Shares of ZIM Integrated Shipping Services Ltd. (NYSE:ZIM) rose 4% on Thursday after Globes reported that German shipping heavyweight Hapag-Lloyd (TG:HLAG) has made a preliminary acquisition bid for the company.
According to the report, the offer remains at an early stage, and formal negotiations have not yet begun. ZIM—currently the world’s ninth-largest container carrier with a 2.5% market share—has reportedly attracted attention from multiple potential buyers. The Israeli firm declined to comment on the developments.
Industry leaders MSC and Maersk, which control 20.2% and 14.3% of the global container shipping market respectively, have also been mentioned as possible suitors. ZIM’s current market capitalization stands at roughly $2.4 billion.

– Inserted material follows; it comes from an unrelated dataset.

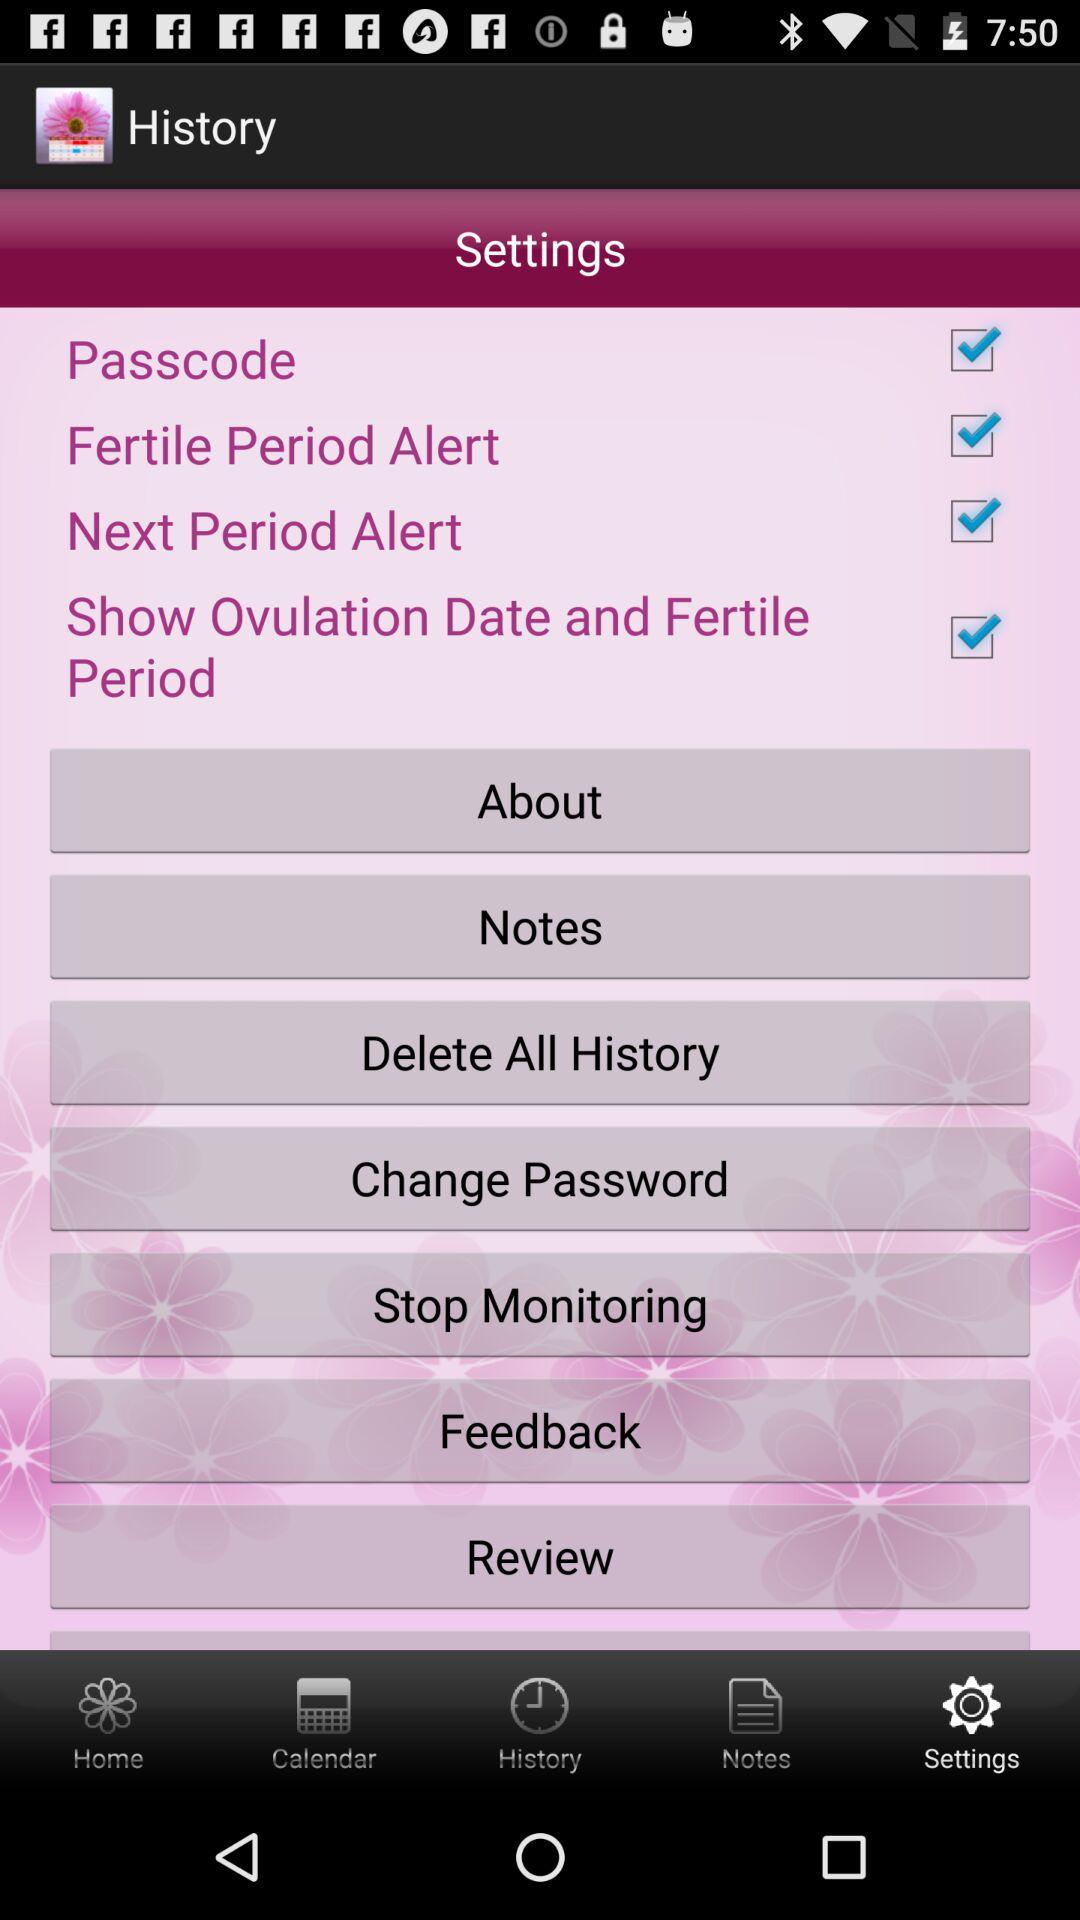  What do you see at coordinates (540, 1051) in the screenshot?
I see `the delete all history icon` at bounding box center [540, 1051].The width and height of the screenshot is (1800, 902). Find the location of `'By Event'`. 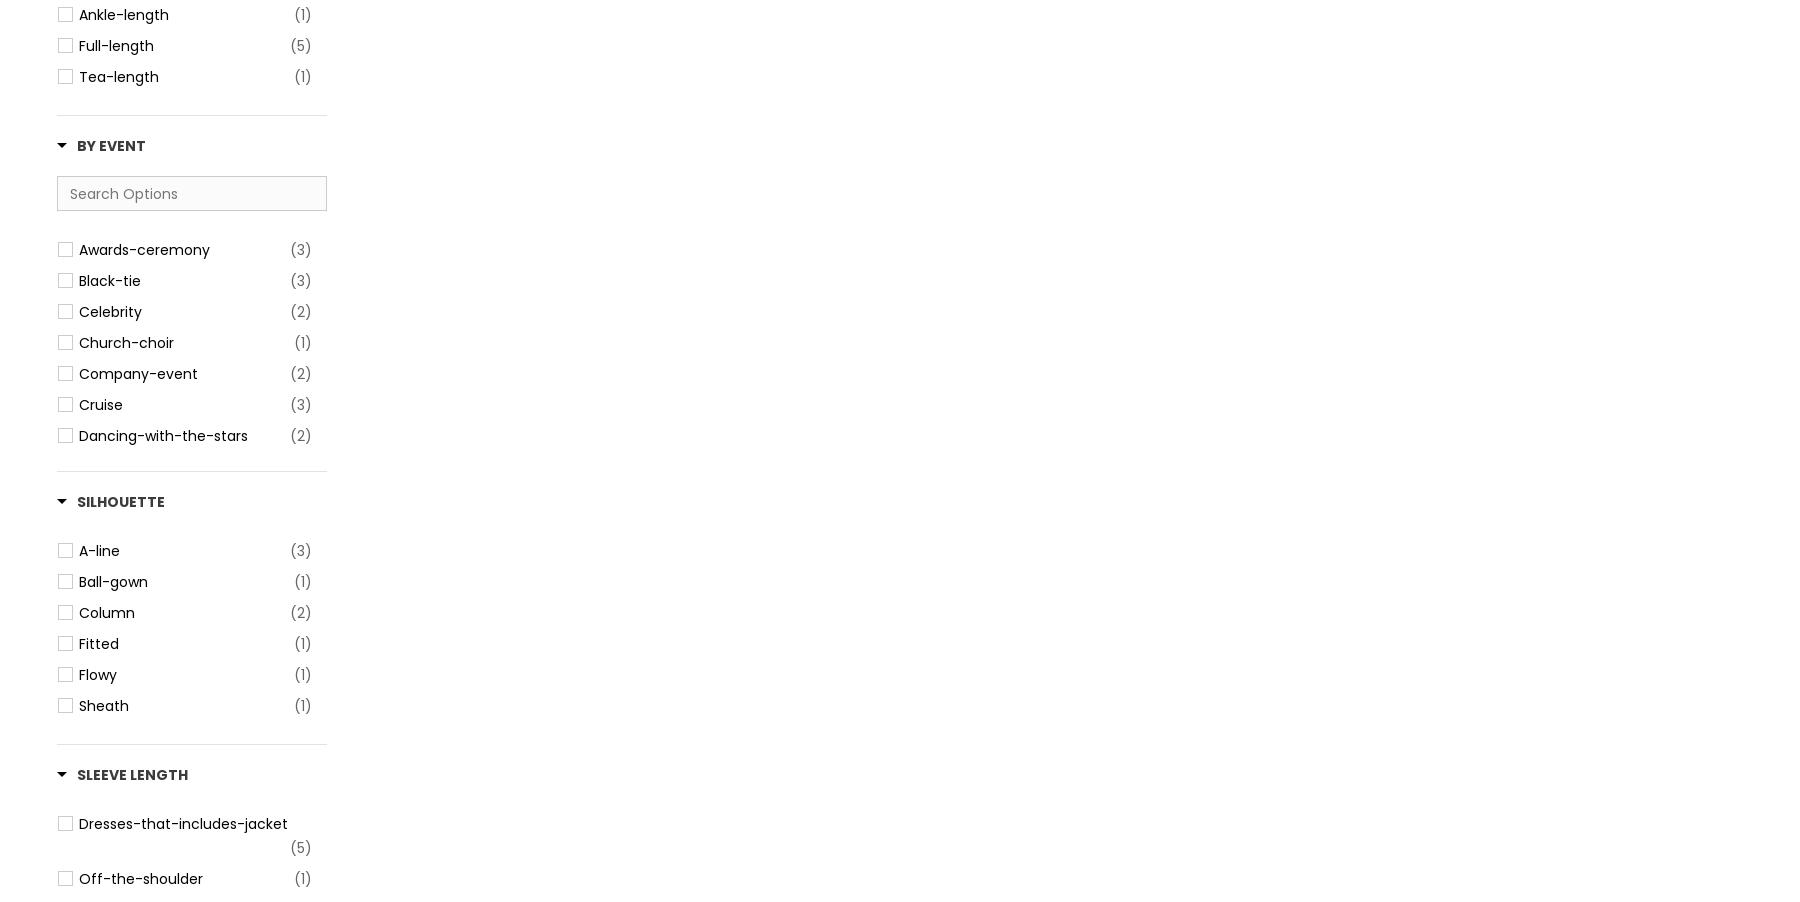

'By Event' is located at coordinates (110, 146).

The takeover interest comes shortly after ZIM CEO Eli Glickman and shipping tycoon Rami Ungar submitted their own bid to acquire the company.

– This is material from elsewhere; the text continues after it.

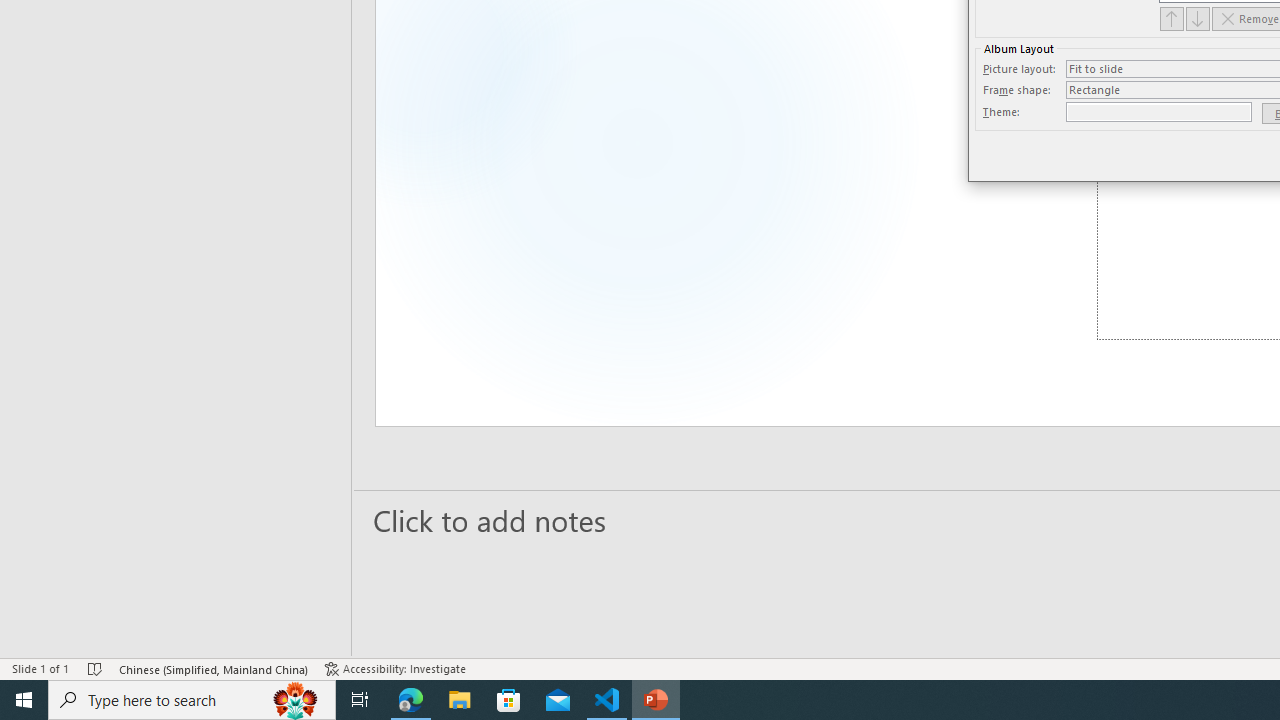 Image resolution: width=1280 pixels, height=720 pixels. I want to click on 'File Explorer', so click(459, 698).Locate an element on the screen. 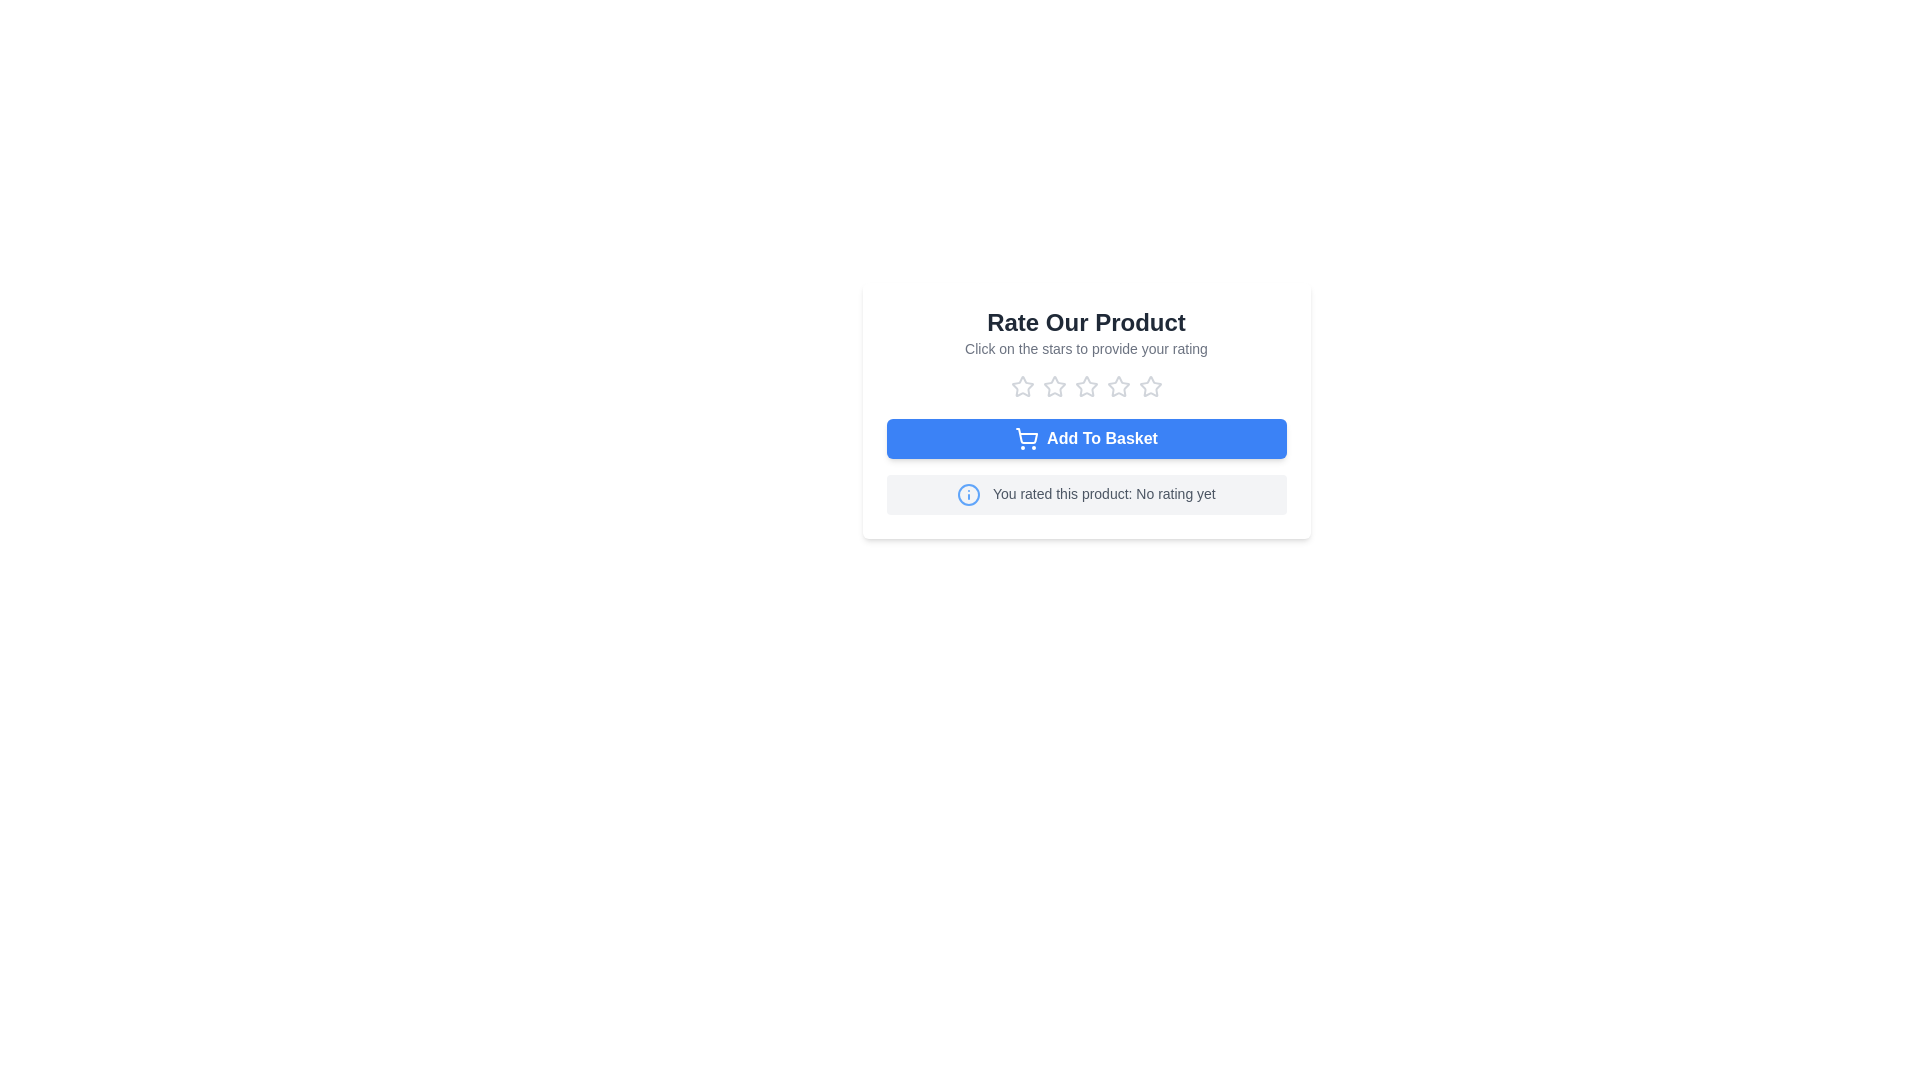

Hapag-Lloyd’s interest is drawing additional scrutiny because of the company’s shareholder structure, which includes major stakes held by Qatar Holding LLC (12.3%) and Saudi Arabia’s Public Investment Fund (10.2%). ZIM’s workers committee has voiced opposition to a potential acquisition by the German carrier, which holds a 7.4% share of the global container shipping market.
ZIM’s board previously announced a strategic review after receiving the preliminary proposal from Glickman and Ungar to purchase all outstanding ordinary shares.